-- TEXT --
========================

Recreating Bitcoin 3:Getting Rid of the Account Model
Bitcoin’s first version had launched. The significance of this milestone is that it demonstrated the application of the system.
Cancelling the Account Model #
Since the launch of Bitcoin v0.0.1, business of the cafe had been getting better and better. Bob obviously made a wise decision.
Satoshi, however, grew gradually more annoyed, “Too many people are coming to me to register account and exchange Bitcoin. I don’t even have time for coding. I need to think of another way. Maybe I can delegate the exchange work to Bob.”
Satoshi went to the cafe and asked Bob, “Hey Bob. A lot of people are coming to me for Bitcoin. Now I don’t have time for system upgrade. How about you handle the exchange work?”
“No problem! That works fine with me. But can I adjust the exchange rate?”
Bob agreed happily. Satoshi told Bob his username and password. Bob’s cafe officially became Bitcoin’s offline exchange.
Satoshi was relieved, “Now I can finish up the remaining user registration function.” He took out his laptop as he was thinking.
A thought flashed through Satoshi’s mind: can I completely do away with account registration?
The reason why the account registration process exists is that every user needs to create a record in user.txt.
Every record has three parts: username, password, and balance.
If there is another way to replace these parts, getting rid of the account model would be easy.
Username can be replaced by transaction.txt, because every transaction record includes the username of the sender and the recipient. So transaction.txt can replace user.txt to locate the username.
Balance can also be replaced by transaction.txt. Because the file is essentially a full transaction record, the accumulated transactions can yield the current balance. So transaction.txt can now replace user.txt to obtain balance (the specific process to obtain the balance is shown in the graph below).
After solving the username and balance issue is the most difficult part - how to get rid of password.
The role of password is to prove to the server that Alice is the real Alice, instead of some fake Carol - unless Carol managed to get Alice’s password.
Therefore, the essence of password is a key.
Is there another way?
“What about symmetrical encryption?” Satoshi thought.
Symmetrical Encryption #
Symmetrical encryption is a commonplace encryption method.
For example: John sent a message to Peter, “See you at 11 tonight by the river.” But the message is in clear text. If it is intercepted, the secret is blown.

========================

-- GIVEN INSTRUCTION 1 --
According to the Bitcoin article, what three parts make up every record in user.txt?

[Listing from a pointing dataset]
========================

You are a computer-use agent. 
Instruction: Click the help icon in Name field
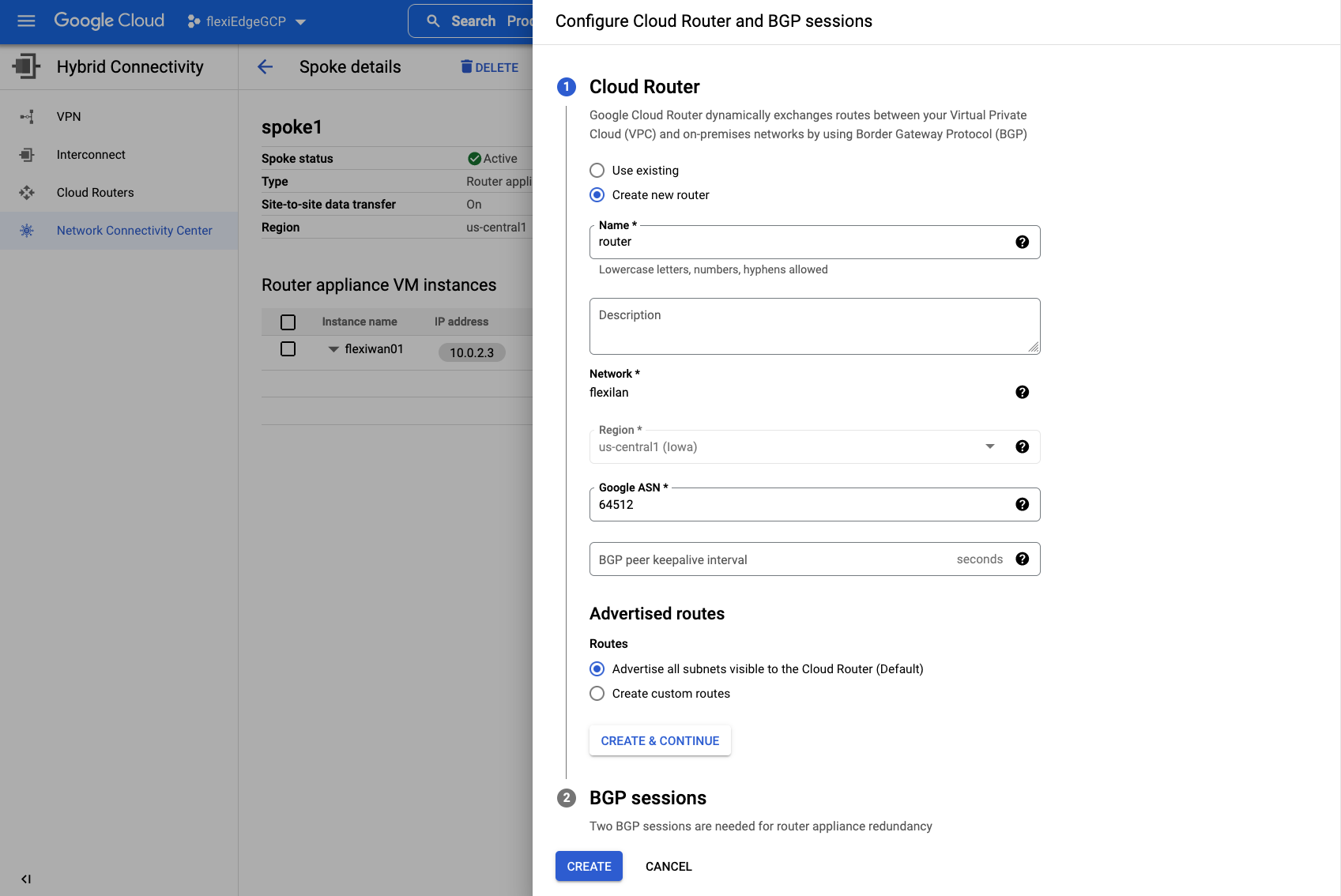pyautogui.click(x=1022, y=242)
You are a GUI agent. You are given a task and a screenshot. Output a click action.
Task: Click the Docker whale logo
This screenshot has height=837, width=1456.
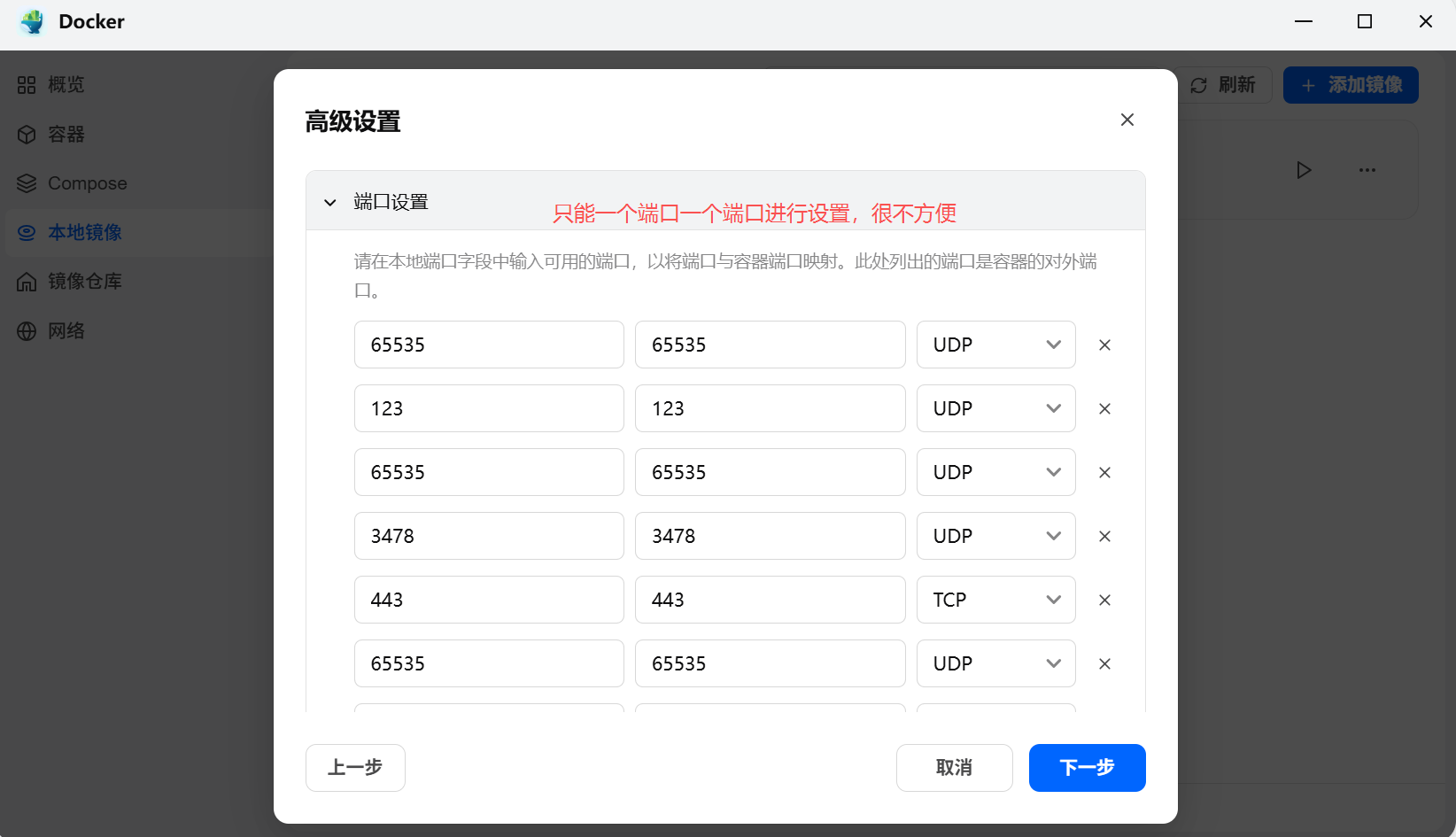(x=32, y=21)
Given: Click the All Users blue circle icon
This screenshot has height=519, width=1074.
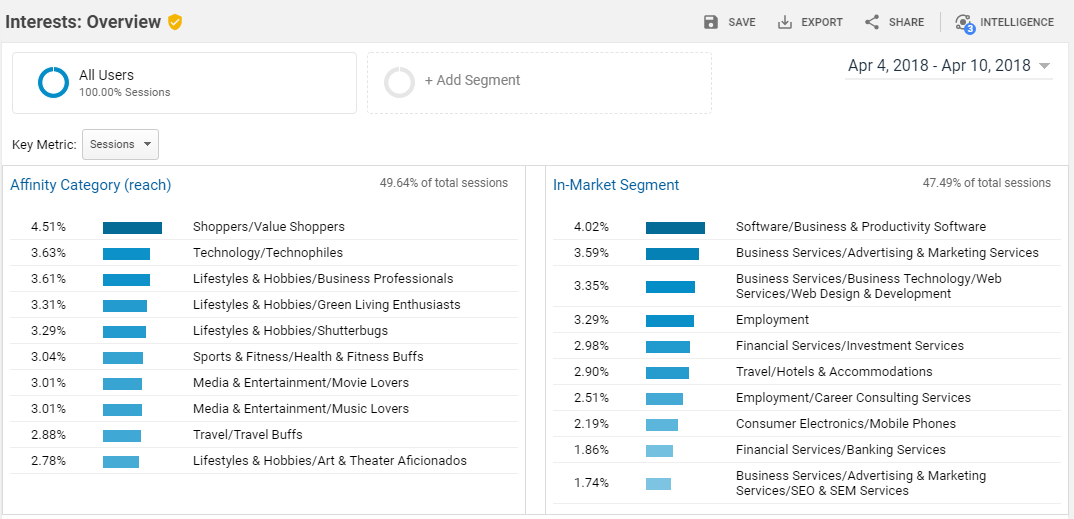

========================

-- GIVEN INSTRUCTION 2 --
Set down every line of the pointing-dataset listing above word for word, omitting the pictures.

-- TASK OUTPUT 1 --
Username, password, and balance.

-- TASK OUTPUT 2 --
You are a computer-use agent. 
Instruction: Click the help icon in Name field
pyautogui.click(x=1022, y=242)
You are a GUI agent. You are given a task and a screenshot. Output a click action.
Task: Click the Docker whale logo
This screenshot has height=837, width=1456.
(x=32, y=21)
Given: Click the All Users blue circle icon
This screenshot has height=519, width=1074.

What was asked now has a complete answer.